# TO DO
Nothing but the lines from the start of the records through the line that contains "Task: Click the Future Technology Needs label" is to be copied, and each is to be copied exactly.

Saved entries:

=== Begin Enclosure ===

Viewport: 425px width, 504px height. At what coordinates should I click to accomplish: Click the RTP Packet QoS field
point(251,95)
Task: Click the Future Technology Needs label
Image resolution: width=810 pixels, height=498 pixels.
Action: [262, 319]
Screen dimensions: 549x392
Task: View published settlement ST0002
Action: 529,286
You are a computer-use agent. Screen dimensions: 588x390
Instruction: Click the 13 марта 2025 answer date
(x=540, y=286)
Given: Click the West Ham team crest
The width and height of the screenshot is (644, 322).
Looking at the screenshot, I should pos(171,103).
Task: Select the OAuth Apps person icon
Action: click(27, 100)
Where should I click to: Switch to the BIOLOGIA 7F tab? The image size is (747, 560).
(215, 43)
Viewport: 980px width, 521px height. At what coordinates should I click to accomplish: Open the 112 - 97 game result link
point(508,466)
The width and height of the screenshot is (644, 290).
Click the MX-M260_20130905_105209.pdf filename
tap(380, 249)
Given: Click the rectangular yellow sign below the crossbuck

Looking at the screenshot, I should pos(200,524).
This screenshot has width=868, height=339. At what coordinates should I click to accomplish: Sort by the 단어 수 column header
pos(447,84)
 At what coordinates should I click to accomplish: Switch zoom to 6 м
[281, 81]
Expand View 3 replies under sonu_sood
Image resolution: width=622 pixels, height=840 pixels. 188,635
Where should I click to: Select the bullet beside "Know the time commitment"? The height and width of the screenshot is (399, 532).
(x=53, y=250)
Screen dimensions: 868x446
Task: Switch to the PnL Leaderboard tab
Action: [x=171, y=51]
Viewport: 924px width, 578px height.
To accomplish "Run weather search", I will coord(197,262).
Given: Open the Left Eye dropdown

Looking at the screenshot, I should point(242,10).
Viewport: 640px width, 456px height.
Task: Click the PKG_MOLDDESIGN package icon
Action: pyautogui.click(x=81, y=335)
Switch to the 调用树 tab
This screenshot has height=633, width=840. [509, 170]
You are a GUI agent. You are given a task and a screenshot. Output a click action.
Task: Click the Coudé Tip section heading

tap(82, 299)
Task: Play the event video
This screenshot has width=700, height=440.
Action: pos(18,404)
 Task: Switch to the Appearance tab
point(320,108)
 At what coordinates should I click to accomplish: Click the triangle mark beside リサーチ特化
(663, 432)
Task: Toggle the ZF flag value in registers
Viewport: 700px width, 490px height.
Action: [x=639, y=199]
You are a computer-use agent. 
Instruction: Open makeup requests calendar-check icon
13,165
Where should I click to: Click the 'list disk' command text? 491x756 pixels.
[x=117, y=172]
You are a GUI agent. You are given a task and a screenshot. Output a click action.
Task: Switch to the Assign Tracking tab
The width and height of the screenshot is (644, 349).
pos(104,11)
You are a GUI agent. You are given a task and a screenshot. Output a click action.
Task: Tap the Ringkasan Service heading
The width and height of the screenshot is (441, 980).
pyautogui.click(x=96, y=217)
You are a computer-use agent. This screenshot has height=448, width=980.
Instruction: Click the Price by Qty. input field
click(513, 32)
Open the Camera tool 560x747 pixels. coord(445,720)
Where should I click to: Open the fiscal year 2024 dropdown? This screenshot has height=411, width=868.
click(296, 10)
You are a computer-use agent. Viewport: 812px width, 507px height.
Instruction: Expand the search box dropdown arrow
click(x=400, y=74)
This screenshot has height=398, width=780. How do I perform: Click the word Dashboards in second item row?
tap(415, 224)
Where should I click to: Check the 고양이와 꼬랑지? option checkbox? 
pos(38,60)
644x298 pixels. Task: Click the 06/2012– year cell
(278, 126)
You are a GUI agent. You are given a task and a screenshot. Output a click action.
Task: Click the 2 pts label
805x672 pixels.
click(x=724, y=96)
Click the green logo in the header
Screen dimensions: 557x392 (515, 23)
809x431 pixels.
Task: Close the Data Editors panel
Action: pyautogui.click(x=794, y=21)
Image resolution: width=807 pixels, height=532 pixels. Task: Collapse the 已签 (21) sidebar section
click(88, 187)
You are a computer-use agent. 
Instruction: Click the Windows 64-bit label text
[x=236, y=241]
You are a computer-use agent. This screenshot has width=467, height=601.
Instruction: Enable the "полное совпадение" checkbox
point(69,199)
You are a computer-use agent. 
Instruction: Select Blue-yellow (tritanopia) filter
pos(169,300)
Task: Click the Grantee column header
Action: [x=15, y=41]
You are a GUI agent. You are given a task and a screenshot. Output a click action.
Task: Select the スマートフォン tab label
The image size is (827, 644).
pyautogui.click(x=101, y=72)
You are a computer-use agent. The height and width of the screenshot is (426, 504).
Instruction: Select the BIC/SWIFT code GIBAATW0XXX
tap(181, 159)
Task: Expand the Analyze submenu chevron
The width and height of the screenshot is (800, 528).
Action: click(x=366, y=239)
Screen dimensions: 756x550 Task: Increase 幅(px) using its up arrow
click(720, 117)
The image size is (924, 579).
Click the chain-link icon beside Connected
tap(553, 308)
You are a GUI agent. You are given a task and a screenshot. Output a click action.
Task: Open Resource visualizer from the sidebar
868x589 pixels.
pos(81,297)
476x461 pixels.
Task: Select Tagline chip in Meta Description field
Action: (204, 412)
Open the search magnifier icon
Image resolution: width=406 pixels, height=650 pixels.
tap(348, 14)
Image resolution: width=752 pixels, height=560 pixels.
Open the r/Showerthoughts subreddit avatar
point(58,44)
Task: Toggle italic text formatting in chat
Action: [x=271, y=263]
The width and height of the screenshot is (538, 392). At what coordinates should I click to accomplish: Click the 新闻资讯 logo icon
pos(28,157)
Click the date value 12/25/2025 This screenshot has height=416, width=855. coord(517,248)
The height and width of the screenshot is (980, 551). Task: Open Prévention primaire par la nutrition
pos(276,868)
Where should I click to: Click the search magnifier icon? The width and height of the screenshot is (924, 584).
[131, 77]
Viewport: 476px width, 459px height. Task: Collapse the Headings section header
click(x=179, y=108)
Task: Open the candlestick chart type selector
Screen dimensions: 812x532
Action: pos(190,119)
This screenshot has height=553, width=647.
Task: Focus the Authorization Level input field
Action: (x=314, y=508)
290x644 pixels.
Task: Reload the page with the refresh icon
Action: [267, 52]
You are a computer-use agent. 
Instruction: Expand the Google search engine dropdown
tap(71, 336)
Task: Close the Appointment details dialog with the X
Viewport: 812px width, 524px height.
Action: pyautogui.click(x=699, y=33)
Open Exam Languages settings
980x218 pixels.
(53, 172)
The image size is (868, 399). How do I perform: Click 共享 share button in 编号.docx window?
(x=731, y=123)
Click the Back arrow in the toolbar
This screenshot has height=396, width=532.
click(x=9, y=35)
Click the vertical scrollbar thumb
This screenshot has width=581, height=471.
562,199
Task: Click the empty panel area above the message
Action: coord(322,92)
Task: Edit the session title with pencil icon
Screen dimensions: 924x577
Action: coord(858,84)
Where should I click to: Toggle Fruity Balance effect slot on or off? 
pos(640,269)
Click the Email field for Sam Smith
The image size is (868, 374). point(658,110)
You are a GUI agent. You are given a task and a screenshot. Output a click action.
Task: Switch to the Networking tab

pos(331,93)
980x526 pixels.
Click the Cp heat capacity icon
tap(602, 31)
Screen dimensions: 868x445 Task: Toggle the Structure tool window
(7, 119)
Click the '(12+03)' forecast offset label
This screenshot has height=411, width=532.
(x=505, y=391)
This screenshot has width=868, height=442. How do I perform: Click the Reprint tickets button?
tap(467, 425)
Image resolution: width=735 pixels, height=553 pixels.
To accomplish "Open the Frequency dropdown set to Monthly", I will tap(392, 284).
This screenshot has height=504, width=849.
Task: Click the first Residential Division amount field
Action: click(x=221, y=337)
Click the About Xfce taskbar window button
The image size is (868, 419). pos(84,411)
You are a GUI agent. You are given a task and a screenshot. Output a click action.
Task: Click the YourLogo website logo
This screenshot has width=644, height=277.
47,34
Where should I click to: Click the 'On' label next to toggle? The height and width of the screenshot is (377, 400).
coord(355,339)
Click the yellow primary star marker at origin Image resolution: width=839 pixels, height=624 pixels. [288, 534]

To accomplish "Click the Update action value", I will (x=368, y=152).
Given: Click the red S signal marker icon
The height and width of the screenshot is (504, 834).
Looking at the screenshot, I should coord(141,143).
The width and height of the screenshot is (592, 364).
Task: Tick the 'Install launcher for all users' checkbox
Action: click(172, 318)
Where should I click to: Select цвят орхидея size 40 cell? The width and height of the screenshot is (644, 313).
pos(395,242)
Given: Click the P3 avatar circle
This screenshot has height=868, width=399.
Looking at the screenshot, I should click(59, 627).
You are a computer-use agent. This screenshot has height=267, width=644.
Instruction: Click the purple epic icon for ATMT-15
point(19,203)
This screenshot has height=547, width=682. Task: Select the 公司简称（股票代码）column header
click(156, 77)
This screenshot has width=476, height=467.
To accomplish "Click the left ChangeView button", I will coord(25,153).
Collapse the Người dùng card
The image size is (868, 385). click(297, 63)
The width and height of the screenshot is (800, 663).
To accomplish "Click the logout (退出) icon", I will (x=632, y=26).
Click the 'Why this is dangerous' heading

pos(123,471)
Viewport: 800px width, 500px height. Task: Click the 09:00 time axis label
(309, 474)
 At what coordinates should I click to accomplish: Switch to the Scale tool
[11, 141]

=== End Enclosure ===

# RESULT OF THE EXERCISE
Viewport: 425px width, 504px height. At what coordinates should I click to accomplish: Click the RTP Packet QoS field
point(251,95)
Task: Click the Future Technology Needs label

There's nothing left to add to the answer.